[Aufgabendetails]
Greif bitte den Text über das Tanzstück „Pasolini“ am Theater St. Gallen auf und schreibe ihn nach seinem letzten Satz weiter.

[Vorliegender Text]
Pasolini

PASOLINI
Theater St. Gallen, Premiere 23. Februar 2010

„Mit der Uraufführung eines eigenen Tanzstücks hat Marco Santi, der neue Chef der Tanzkompanie am Theater St. Gallen, seinen „Einstand“ nun auch auf der großen Bühne gegeben, nachdem er zuvor bereits zwei Produktionen im Foyer und im Studio herausgebracht hatte. „Pasolini“ ist der Versuch einer Annäherung an das Schaffen des 1975 im Alter von 53 Jahren ermordeten Filmregisseurs und Literaten Pier Paolo Pasolini, gesehen aus der Optik seines 17-jährigen Mörders Pino Pelosi. Doch der Ermordete scheint allgegenwärtig: in Szenen, die Ausschnitten aus seinen Filmen nachempfunden sind; in Texten, auf einen Autoreifen geschrieben oder auf den Boden projiziert; in Videopassagen auf durchschimmernder Leinwand – besonders eindrücklich die ratternde alte Schreibmaschine, mit der eine unsichtbare Hand Wort an Wort und Zeile an Zeile reiht; in Bildern von poetischer Intensität, aber ebenso in Auftritten voll ungezügelter sexueller Aggressivität.

Die Bilder reihen sich aneinander ohne äußeren Zusammenhang, und doch entsteht allmählich ein Erzählstrang, der sich durchzieht durch die ganze Aufführung, geknüpft aus Episoden, die unmittelbar an Filme oder Filmszenen anknüpfen, andern, die wiederkehrende Themen im Werk Pasolinis aufgreifen und variieren.

Dem Körperstaccato in den Szenen „Ragazzi di vita“ oder „Vergewaltigung“ – in ihrer erbarmungslosen Direktheit nur schwer erträglich – steht das traumhafte Erscheinen der „Callas“ gegenüber, während Alberto Franceschini in „Ninetto“, einer dem langjährigen Geliebten und Freund des Künstlers gewidmeten Szene, in einer fast zärtlich wirkenden Pantomime mit vier Autoreifen spielt, sie bald über die Bühne rollt, bald als Turngerät benutzt.

[Zeilenauszüge]

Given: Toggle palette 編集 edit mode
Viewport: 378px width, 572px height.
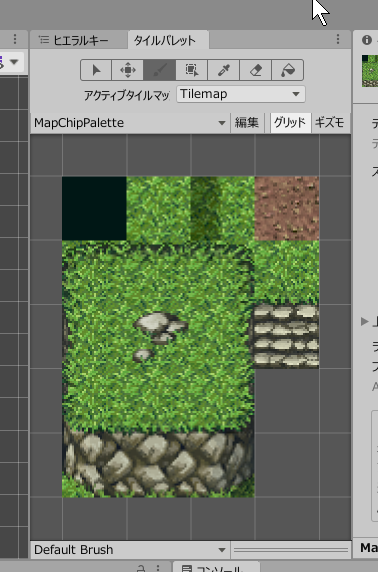Looking at the screenshot, I should click(247, 123).
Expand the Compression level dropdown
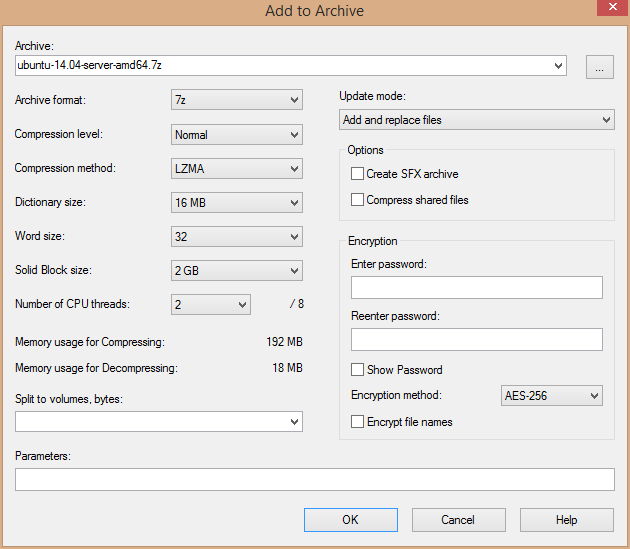Viewport: 630px width, 549px height. point(237,134)
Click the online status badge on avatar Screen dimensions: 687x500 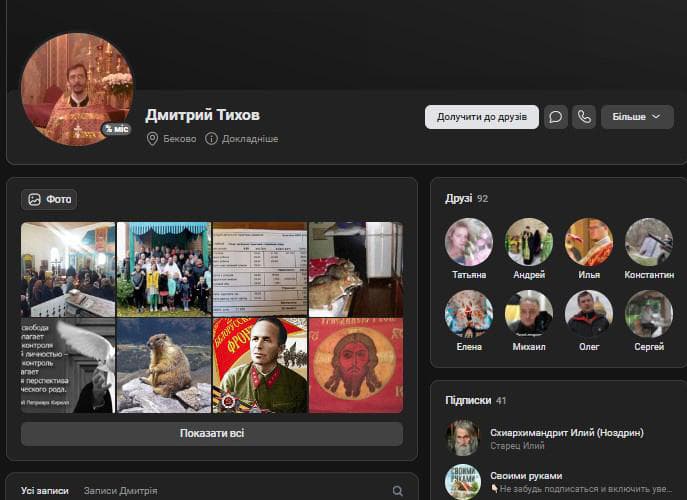pos(116,129)
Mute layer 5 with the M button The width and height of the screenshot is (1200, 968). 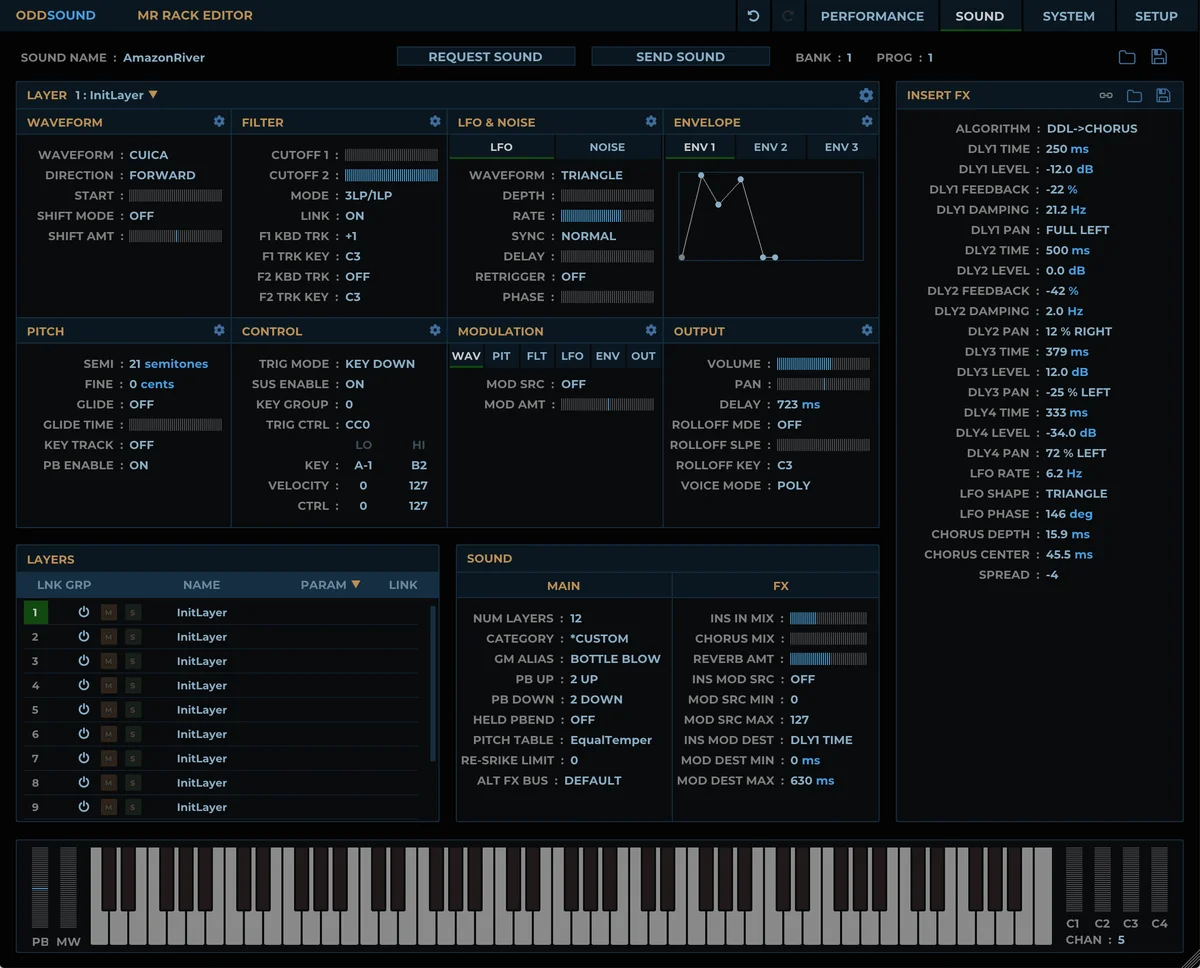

[Ergebnis der Aufgabe]
Und irgendwo oder irgendwann erscheint immer wieder Pino Pelosi (Sebastian Gibas): Er mischt sich unter die „Ragazzi di vita“, schleicht das Paar an, das sich in hemmungsloser Gier umschlingt, liegt als stiller Beobachter am Rande der Bühne. Mühsam entziffert er den auf einen Pneu geschriebenen Text, stotternd, manchmal zwei- oder dreimal ansetzend, allmählich begreifend und aus dem Begreifen in ein irres Lachen verfallend. Solche Bilder sind gleichsam Kontrapunkte zwischen manchen schrillen Passagen, setzen dem Lauten das Leise entgegen; sie bleiben haften, während die brutalen Szenen vorab durch akrobatische Virtuosität und eine die zwölf Tänzerinnen und Tänzer bis zum Äußersten fordernde Aggressivität beeindrucken, bisweilen gar abschrecken. In diesen stillen Momenten ist ein anderer Pasolini gegenwärtig – ein verletzlicher, an seiner Zeit leidender und letztlich zutiefst pessimistischer Mensch. Ihm vor allem scheint sich Marco Santi in seiner choreografisch differenzierten Inszenierung zu nähern, unterstützt darin durch die Musik, in der Roderik Vanderstraeten J. S.Bach und Antonio Vivaldi ebenso und durchaus „wörtlich zitiert“ wie Rhythmen der sechziger und siebziger Jahre des letzten Jahrhunderts. Und die Bühne, von Katrin Hieronimus mit hohen Stellwänden flexibel gestaltet, lässt zusammen mit Guido Petzolds Lichtgestaltung Raum – für den Tanz, die Bewegung, doch nicht minder für Weite und Tiefe und ein Hinausgreifen in geistige Räume.“ (Peter E. Schaufelberger)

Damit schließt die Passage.